Özal liderliğindeki ANAP ve hükümetinin uyguladığı neoliberal ekonomi politikalar sonraki hükümetler tarafından da sürdürüldü. Koalisyonlar ardarda kurulup dağılıyordu. Farklı bileşenli koalisyon hükümetlerinin Çiller başkanlığında olanı en haki renklisiydi.

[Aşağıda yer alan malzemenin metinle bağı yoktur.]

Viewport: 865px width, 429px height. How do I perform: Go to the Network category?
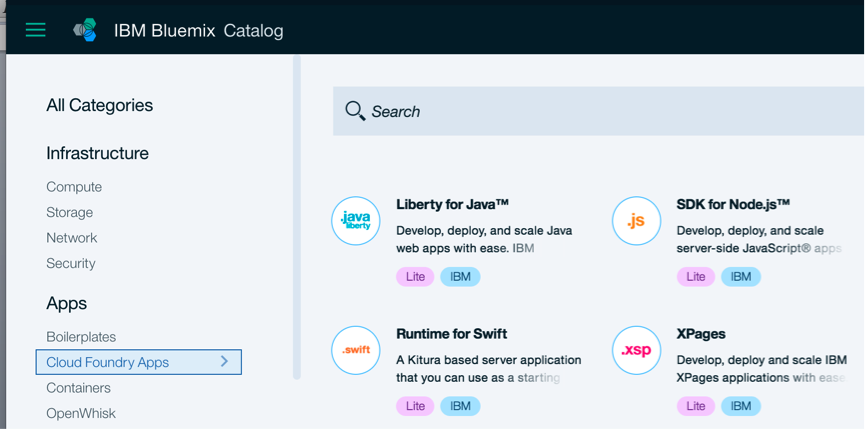[x=71, y=238]
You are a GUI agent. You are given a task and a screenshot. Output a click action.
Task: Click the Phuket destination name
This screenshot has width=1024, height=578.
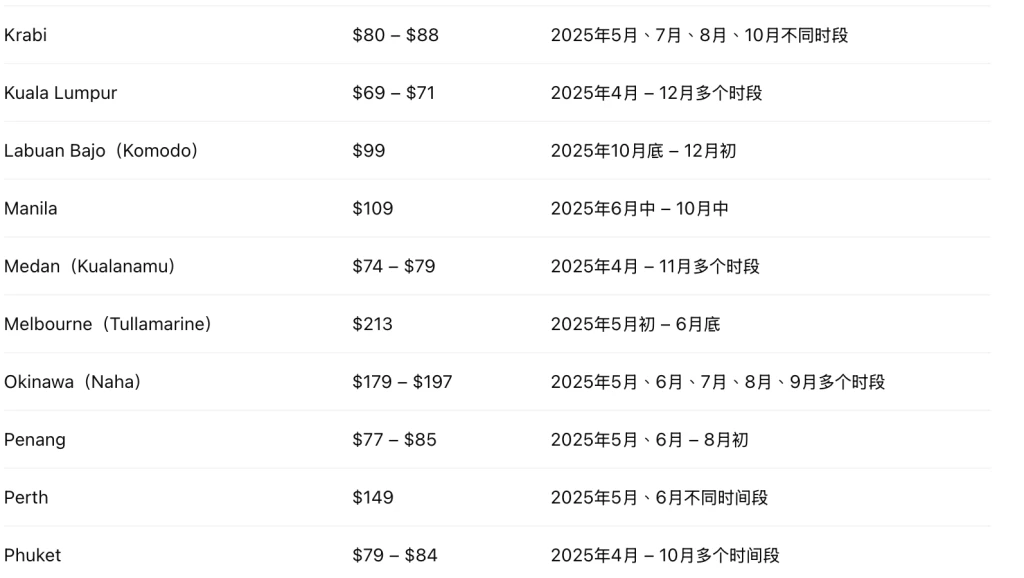(x=33, y=555)
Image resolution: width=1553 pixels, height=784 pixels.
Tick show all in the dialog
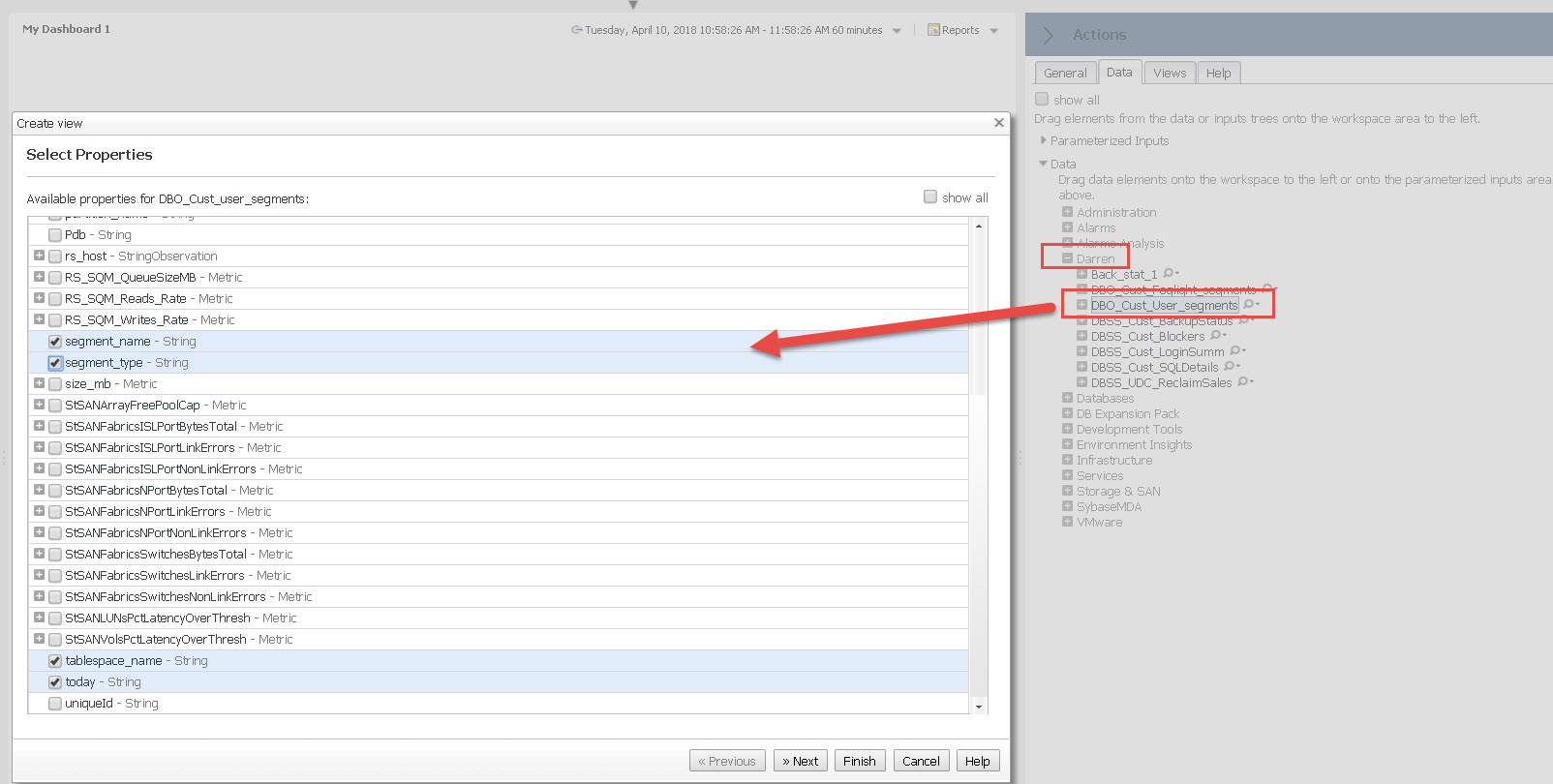tap(930, 197)

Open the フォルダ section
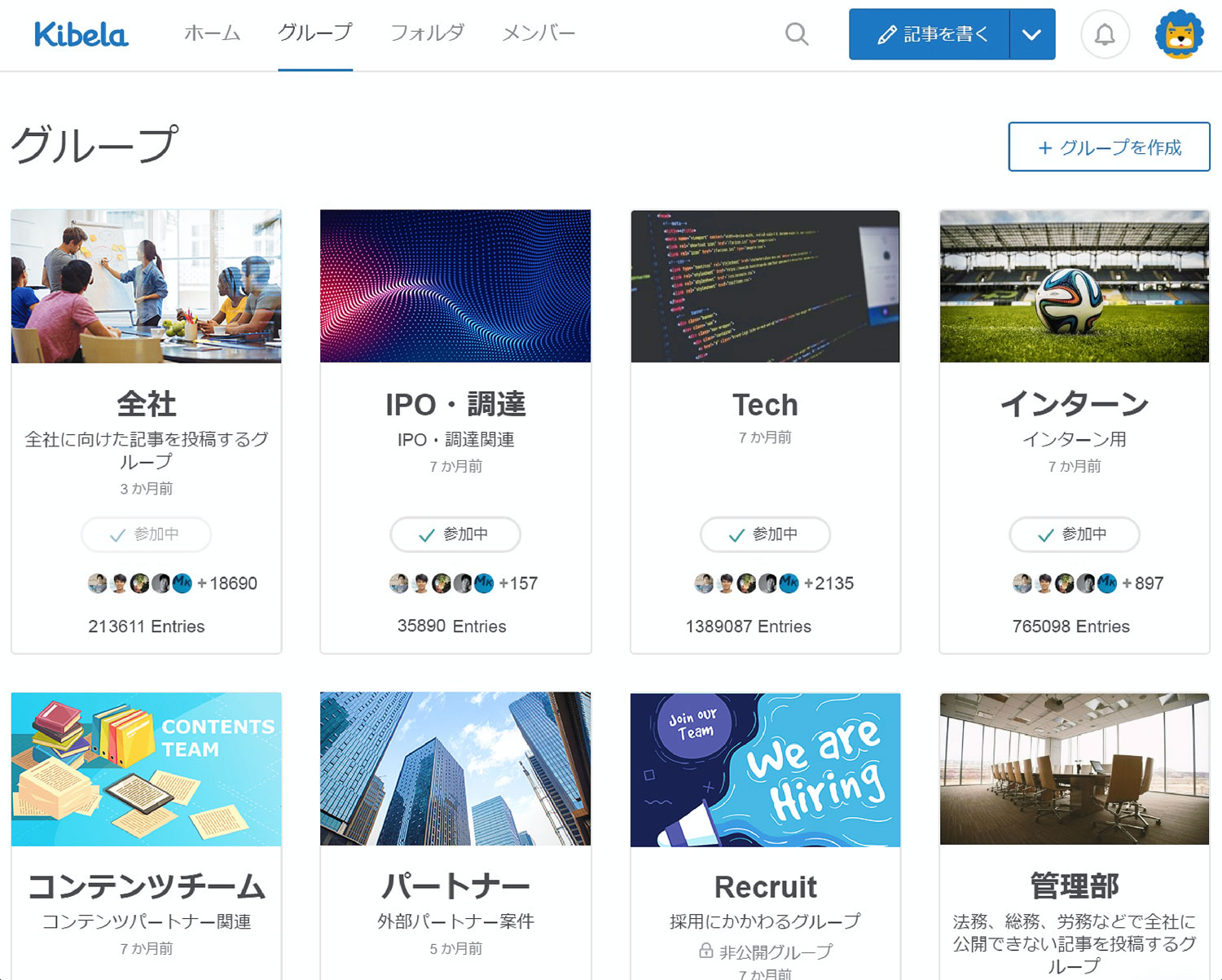pyautogui.click(x=427, y=33)
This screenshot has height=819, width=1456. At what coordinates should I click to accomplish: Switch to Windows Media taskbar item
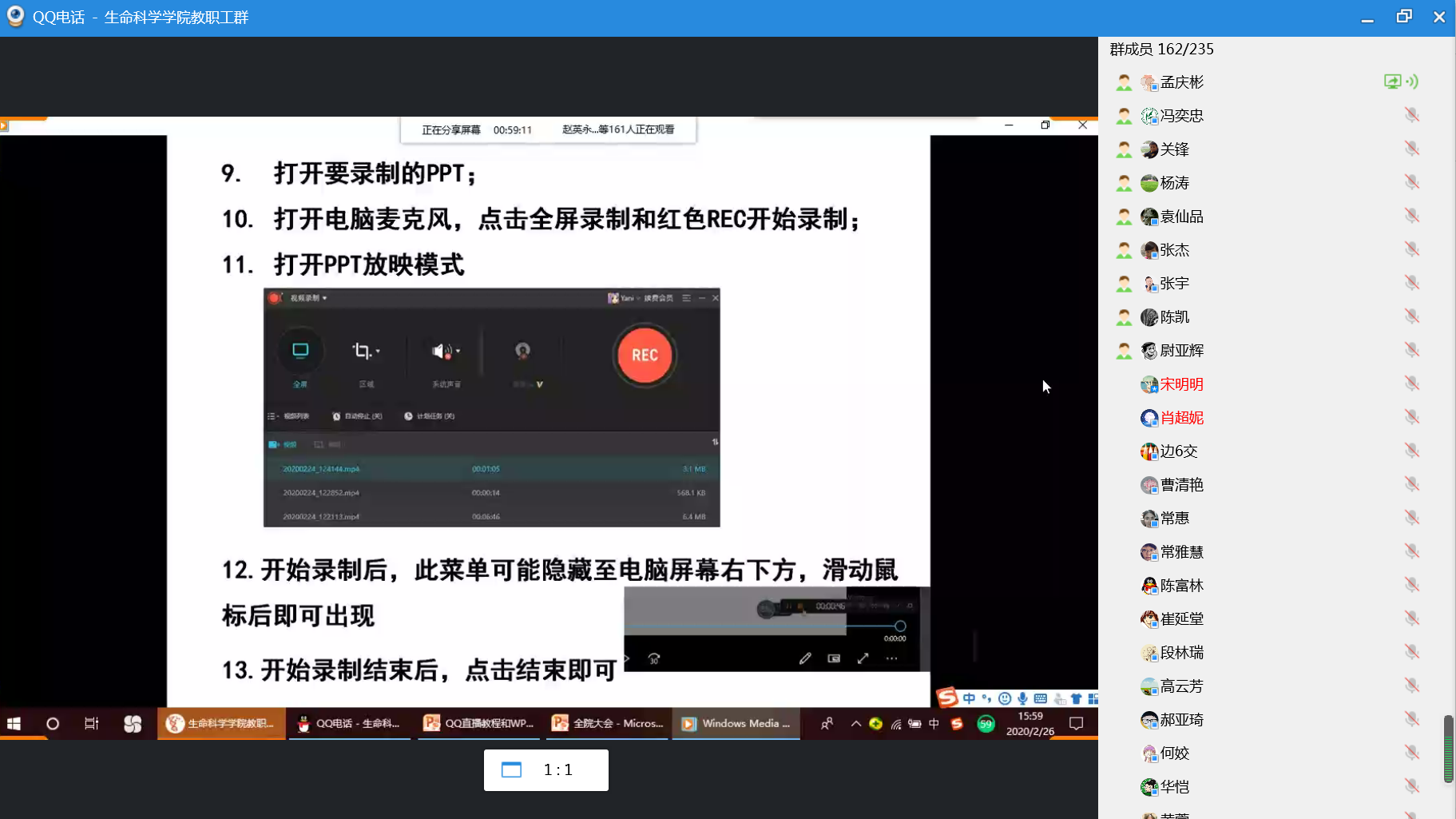point(736,723)
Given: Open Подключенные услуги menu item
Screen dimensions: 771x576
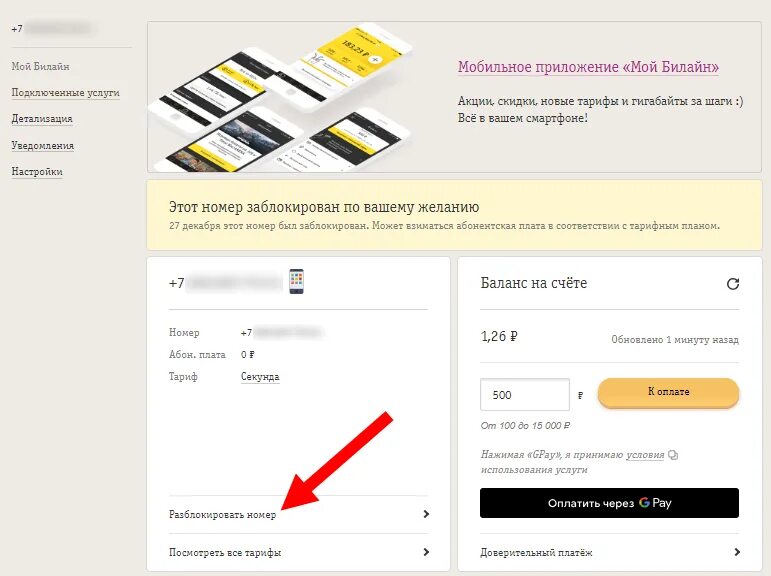Looking at the screenshot, I should (x=65, y=92).

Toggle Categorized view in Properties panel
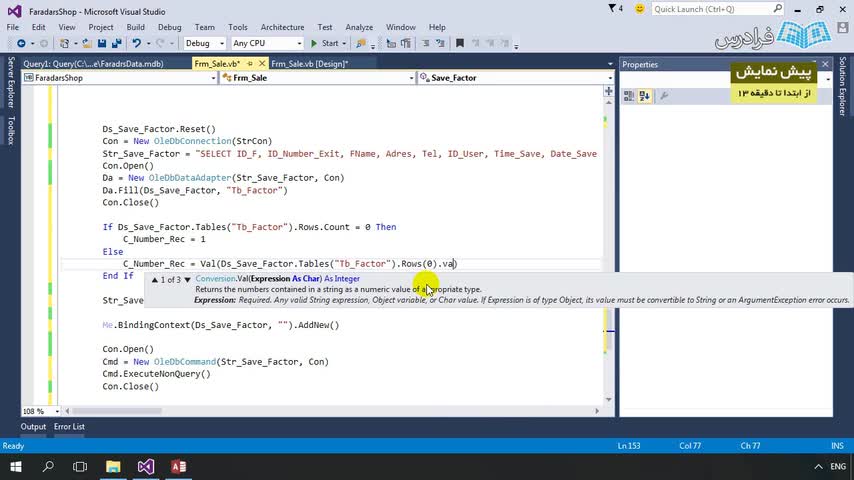coord(630,96)
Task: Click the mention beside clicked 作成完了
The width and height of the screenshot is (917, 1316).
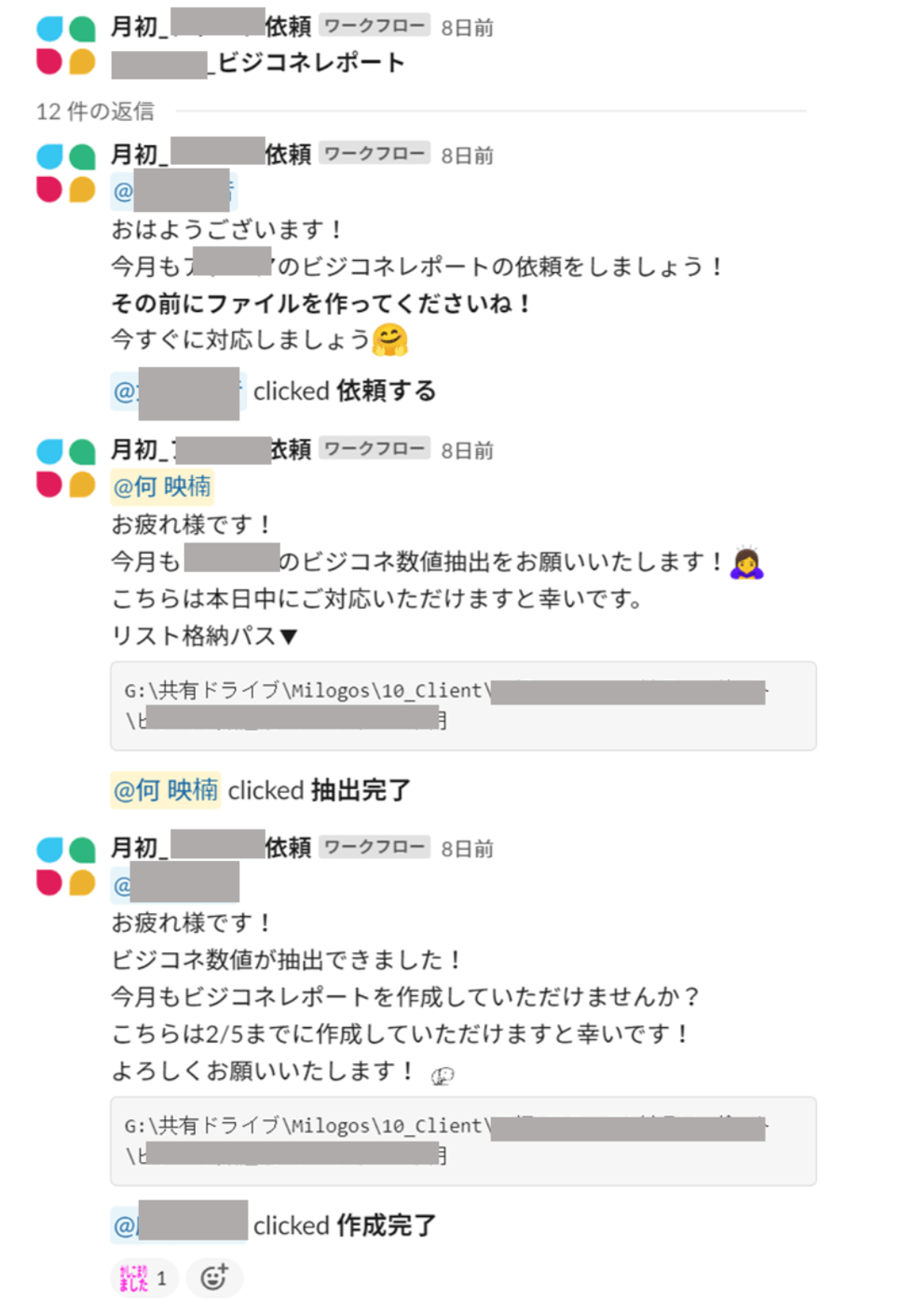Action: (180, 1225)
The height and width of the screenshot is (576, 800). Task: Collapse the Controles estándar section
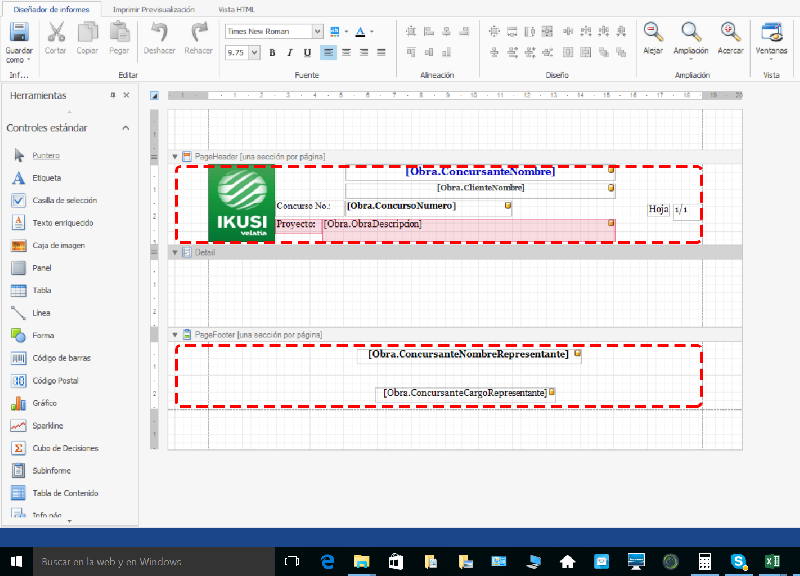125,128
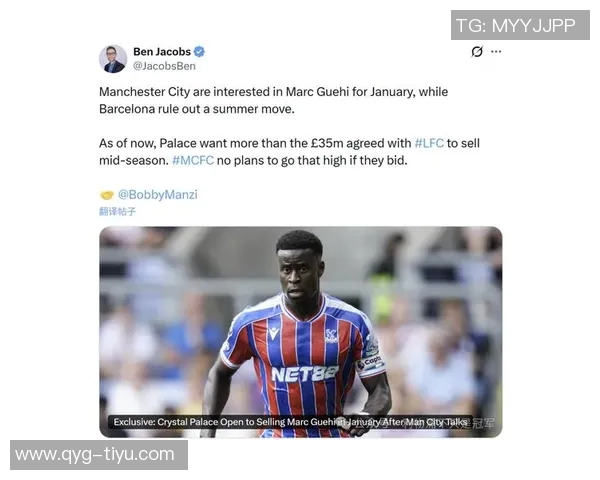Click the handshake emoji before @BobbyManzi
Viewport: 600px width, 480px height.
(107, 195)
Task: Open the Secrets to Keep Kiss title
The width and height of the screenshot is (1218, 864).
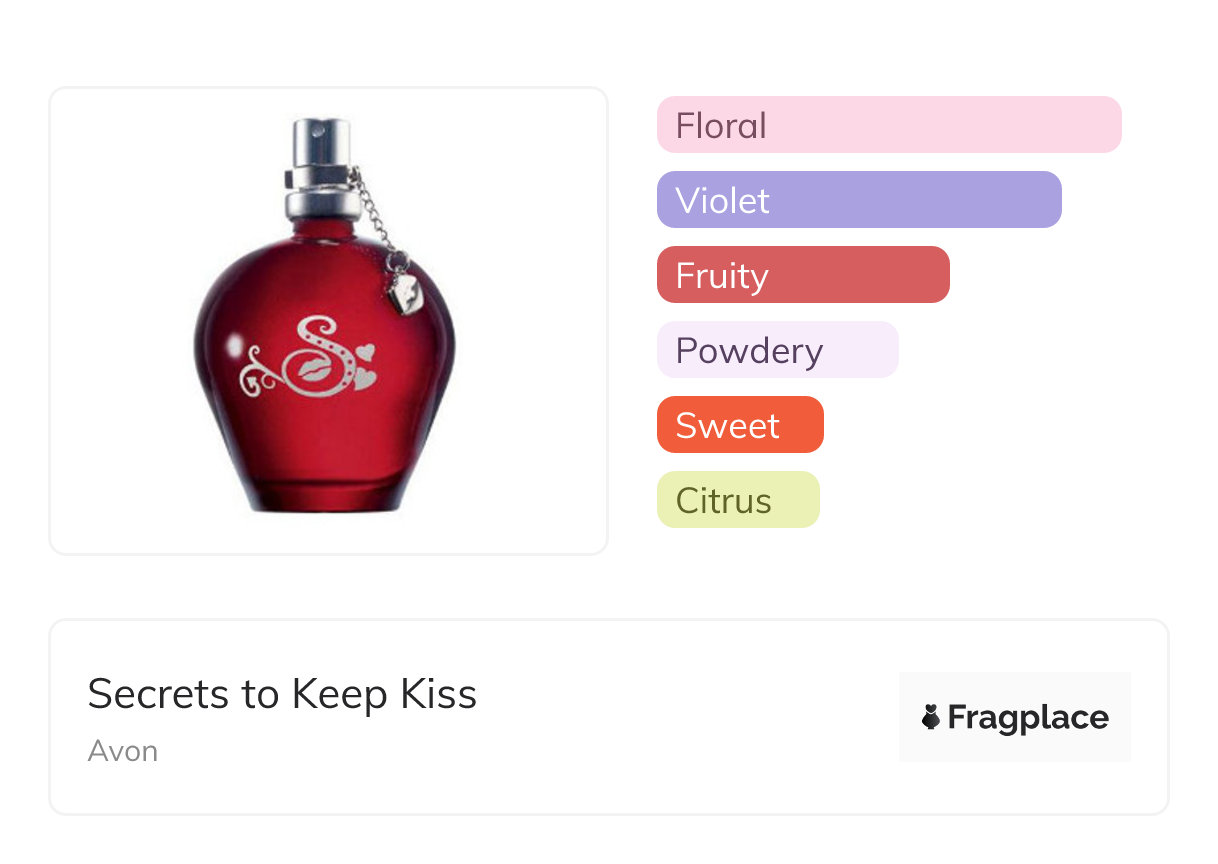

ABD’den ithal Tansu Çiller, neoliberal ekonomi politikaların başlatıcısı İngiliz Margaret Thatcher’i hatırlatır bir pervasızlıkla saldırı programını sürdürdü. 1994 mali krizi, sonuçları işsizlik ve yoksullukta artış, dış borçların büyümesi ve   ücretlerin düşürülmesi olan iktisadi-sosyal politikanın gerekçesi olarak kullanıldı. Kitlesel işten atmalarla birlikte işsizlik ve yoksulluk arttı, ücretler eridi ve emekçilerin talepleri karşısında haki üniformalar giyinmiş devrin başbakanıyla hükümeti siyasal baskı yöntemlerini yoğunlaştırarak aralarında iflasa sürüklenen ya da sürüklenme tehlikesiyle yüz yüze gelen esnaf ile küçük üreticilerin de bulunduğu protestocu kitlelerini, baskının yanı sıra “bölücü terörle mücadele” üzerine milliyetçi hezeyanlarla “sakinleştirme”yi bir çıkış yolu olarak seçti.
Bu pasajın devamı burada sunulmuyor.